DOCUMENT PASSAGE>
Nothing, however, prepared me for the raw emotion I experienced at Bretteville-sur-Laize Canadian War Cemetery. South of Caen near Cintheaux, where almost 3000 allied dead lie, casualties of Goodwood, Spring, Totalize and Tractable. You see little of the cemetery as you approach the stone portico at the entrance, but as you pass through those columns, the simple shape of the almost white Portland stone grave markers appear arranged with utter exactness so that in every direction you look, the lines are perfect. The design alone illustrates deep respect and reverence – grief manifested physically with military precision.

Seeing it for the first time brought a catch to my throat. Battles became instantly less abstract because the cost of those terrible moments was visible and tangible, touchable. As I wandered the rows in the fading light of a cool Calvados winter, many stories emerged – there were soldiers from all over Canada and the Commonwealth, there were great clusters of marker dates that signified the big battles and terrible casualties, personal inscriptions memorialized the fallen, tiny flags and fresh flowers showed that many were still visited, and remembered, and loved. I thought of my grandfather and my great uncles, all of whom, blessedly, survived the war.

STUDY MATERIAL>
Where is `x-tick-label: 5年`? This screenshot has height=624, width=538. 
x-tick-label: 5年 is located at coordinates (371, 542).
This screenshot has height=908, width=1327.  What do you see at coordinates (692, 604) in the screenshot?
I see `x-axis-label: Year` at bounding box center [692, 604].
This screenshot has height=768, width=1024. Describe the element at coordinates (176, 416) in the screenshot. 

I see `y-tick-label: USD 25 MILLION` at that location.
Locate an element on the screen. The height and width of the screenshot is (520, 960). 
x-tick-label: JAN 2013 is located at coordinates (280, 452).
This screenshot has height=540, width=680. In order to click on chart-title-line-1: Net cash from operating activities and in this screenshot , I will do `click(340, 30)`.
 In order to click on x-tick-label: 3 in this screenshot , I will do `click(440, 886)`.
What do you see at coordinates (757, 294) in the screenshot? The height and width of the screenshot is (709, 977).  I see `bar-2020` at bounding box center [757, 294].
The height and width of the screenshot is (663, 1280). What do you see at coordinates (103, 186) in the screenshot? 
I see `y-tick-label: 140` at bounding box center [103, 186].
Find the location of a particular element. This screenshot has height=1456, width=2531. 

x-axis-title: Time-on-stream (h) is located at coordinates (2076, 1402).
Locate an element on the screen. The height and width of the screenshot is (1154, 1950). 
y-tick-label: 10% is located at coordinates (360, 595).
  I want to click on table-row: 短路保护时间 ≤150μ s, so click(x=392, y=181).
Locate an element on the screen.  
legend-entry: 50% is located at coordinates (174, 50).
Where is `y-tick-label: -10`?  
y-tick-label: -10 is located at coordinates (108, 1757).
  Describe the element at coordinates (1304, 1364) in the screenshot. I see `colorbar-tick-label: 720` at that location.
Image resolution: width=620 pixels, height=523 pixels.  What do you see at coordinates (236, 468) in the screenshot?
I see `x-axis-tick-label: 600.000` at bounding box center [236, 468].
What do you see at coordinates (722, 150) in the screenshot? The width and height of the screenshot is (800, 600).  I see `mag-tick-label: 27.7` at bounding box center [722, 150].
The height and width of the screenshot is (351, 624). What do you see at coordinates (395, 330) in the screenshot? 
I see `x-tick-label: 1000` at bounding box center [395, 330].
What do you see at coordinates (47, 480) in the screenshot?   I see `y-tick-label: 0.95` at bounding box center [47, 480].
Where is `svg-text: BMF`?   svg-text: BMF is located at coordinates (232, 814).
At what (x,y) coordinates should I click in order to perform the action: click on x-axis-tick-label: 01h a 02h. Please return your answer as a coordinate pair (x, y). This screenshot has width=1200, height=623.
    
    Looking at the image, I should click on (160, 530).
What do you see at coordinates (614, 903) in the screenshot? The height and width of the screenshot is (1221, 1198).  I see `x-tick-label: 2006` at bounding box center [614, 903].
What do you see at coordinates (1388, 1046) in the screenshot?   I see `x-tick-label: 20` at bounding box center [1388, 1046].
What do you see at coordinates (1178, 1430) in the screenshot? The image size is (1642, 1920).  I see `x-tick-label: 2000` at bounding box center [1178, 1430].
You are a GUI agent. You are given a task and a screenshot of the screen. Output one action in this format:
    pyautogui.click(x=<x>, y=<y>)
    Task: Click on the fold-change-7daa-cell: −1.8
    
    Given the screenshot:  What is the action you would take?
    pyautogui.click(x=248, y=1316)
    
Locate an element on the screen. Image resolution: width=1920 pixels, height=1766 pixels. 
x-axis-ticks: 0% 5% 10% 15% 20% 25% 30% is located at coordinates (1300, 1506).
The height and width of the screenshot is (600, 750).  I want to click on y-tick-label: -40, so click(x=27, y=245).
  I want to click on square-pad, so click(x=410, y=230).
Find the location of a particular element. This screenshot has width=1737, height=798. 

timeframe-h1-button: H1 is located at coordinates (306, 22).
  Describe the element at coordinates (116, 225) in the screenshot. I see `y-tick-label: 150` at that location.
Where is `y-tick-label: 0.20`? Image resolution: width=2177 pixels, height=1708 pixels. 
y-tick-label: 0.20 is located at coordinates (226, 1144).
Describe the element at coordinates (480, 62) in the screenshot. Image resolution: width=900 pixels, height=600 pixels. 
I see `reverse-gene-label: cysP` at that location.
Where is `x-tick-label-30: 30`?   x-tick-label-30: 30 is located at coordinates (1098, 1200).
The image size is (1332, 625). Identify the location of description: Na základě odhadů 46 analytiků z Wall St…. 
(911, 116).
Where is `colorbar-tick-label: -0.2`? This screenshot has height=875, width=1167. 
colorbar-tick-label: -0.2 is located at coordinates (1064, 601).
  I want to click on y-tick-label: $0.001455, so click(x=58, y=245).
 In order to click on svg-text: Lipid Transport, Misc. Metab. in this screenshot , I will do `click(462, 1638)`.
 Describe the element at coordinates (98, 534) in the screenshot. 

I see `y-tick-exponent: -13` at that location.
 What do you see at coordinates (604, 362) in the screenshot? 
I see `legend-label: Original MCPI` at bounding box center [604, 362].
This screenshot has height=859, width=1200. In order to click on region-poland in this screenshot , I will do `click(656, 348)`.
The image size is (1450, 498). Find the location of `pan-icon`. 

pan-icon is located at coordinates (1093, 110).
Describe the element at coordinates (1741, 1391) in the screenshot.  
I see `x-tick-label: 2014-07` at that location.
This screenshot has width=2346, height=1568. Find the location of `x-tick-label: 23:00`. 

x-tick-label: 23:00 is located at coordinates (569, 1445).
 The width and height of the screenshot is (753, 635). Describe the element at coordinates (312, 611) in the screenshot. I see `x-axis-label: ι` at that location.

QUESTIONS>
(a) List the battles that the war cemetery passage names as the source of the casualties buried at Bretteville-sur-Laize.
(b) Write out everything in the war cemetery passage from "Nothing, however, prepared" down to "with military precision.", word for word.

TASK RESULTS>
(a) Goodwood, Spring, Totalize, Tractable

(b)
Nothing, however, prepared me for the raw emotion I experienced at Bretteville-sur-Laize Canadian War Cemetery. South of Caen near Cintheaux, where almost 3000 allied dead lie, casualties of Goodwood, Spring, Totalize and Tractable. You see little of the cemetery as you approach the stone portico at the entrance, but as you pass through those columns, the simple shape of the almost white Portland stone grave markers appear arranged with utter exactness so that in every direction you look, the lines are perfect. The design alone illustrates deep respect and reverence – grief manifested physically with military precision.